California’s landmark gig-work law, AB5, takes effect Wednesday amid a swirl of controversy, confusion and escalating challenges.

Gig companies, truck drivers and freelance journalists are suing over it. Hours before its implementation, truck drivers won a temporary restraining order blocking California from enforcing AB5 against them. Uber, Lyft, DoorDash, Postmates and Instacart are mounting a $110 million ballot campaign seeking to exempt their workers. Some out-of-state companies are dropping California freelancers while others are requiring them to incorporate. Some companies are reclassifying workers as employees; others are not. The law’s author plans to introduce additional legislation soon to clarify more aspects.

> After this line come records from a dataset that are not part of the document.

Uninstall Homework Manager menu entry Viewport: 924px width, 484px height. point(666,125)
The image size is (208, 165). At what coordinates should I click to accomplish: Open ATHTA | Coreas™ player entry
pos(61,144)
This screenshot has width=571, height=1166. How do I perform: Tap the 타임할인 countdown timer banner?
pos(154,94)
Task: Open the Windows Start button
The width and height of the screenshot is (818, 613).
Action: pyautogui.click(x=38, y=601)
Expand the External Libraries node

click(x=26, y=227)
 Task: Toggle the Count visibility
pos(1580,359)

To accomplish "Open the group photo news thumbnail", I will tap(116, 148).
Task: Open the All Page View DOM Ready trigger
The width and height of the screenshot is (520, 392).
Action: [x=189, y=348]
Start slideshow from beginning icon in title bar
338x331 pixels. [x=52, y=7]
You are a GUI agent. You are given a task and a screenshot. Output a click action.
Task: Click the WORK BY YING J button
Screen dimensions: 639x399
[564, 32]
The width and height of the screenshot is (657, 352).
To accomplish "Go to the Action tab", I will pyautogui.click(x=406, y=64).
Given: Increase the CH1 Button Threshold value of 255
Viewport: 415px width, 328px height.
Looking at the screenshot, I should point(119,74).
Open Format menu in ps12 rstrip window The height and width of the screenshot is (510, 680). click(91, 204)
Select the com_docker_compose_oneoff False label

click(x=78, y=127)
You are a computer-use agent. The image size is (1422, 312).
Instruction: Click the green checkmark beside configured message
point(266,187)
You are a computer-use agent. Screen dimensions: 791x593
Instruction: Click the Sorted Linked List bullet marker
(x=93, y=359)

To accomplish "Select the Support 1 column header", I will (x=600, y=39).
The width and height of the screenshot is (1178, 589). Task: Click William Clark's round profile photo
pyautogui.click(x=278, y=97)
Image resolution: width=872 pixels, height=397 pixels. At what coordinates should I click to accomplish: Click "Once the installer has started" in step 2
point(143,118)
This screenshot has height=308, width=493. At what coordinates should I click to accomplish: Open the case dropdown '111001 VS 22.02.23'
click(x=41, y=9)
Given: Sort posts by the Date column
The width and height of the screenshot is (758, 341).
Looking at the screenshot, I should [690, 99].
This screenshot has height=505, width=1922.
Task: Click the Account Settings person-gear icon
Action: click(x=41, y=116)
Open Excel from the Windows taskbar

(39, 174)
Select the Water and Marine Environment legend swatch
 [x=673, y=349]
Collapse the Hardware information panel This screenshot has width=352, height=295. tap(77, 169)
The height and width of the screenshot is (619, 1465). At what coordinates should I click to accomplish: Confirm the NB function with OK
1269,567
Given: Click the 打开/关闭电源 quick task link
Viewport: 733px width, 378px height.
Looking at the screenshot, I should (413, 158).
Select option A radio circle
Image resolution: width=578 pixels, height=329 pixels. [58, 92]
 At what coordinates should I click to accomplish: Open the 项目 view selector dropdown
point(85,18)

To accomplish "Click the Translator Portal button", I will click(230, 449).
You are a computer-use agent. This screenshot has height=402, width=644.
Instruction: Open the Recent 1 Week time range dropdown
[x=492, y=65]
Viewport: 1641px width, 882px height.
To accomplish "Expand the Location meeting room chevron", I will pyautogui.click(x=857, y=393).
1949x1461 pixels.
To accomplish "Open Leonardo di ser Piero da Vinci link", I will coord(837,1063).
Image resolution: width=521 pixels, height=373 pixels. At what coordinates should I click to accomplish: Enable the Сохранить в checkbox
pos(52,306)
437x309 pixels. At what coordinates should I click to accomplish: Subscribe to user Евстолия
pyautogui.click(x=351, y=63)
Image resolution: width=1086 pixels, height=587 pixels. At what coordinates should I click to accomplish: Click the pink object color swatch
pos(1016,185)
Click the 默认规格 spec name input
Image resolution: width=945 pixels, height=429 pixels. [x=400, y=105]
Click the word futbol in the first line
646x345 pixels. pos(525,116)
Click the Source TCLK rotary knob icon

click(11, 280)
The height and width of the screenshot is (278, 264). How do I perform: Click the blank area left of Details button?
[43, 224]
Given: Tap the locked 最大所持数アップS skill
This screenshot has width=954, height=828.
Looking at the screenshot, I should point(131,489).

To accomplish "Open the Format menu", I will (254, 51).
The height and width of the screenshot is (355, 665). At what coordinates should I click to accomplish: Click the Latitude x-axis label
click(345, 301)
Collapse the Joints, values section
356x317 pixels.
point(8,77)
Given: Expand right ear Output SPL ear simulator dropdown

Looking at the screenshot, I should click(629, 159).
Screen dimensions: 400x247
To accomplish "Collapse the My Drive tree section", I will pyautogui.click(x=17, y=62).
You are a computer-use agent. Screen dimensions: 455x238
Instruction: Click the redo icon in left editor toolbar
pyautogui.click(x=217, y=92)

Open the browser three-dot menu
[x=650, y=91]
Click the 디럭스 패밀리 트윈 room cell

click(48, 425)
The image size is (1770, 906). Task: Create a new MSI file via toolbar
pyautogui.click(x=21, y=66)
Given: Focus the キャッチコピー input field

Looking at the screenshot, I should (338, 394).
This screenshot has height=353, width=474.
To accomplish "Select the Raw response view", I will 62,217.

Despite the hoopla, AB5 will not cause legions of independent contractors to magically be transformed into employees. That requires companies to take proactive steps — or be forced to act by government agencies or courts.

The law’s intent is simple. It codifies, clarifies and extends a 2018 California Supreme Court decision called Dynamex that makes it harder for companies to claim workers are independent contractors. It says workers should be employees unless a) they are free from a company’s control, b) do work outside the company’s core business, and c) have independent enterprises performing the same type of work.

A range of professions, including doctors, lawyers, architects, engineers, accountants and more, are exempt from the new law’s strict test and instead covered by a previous test known as Borello.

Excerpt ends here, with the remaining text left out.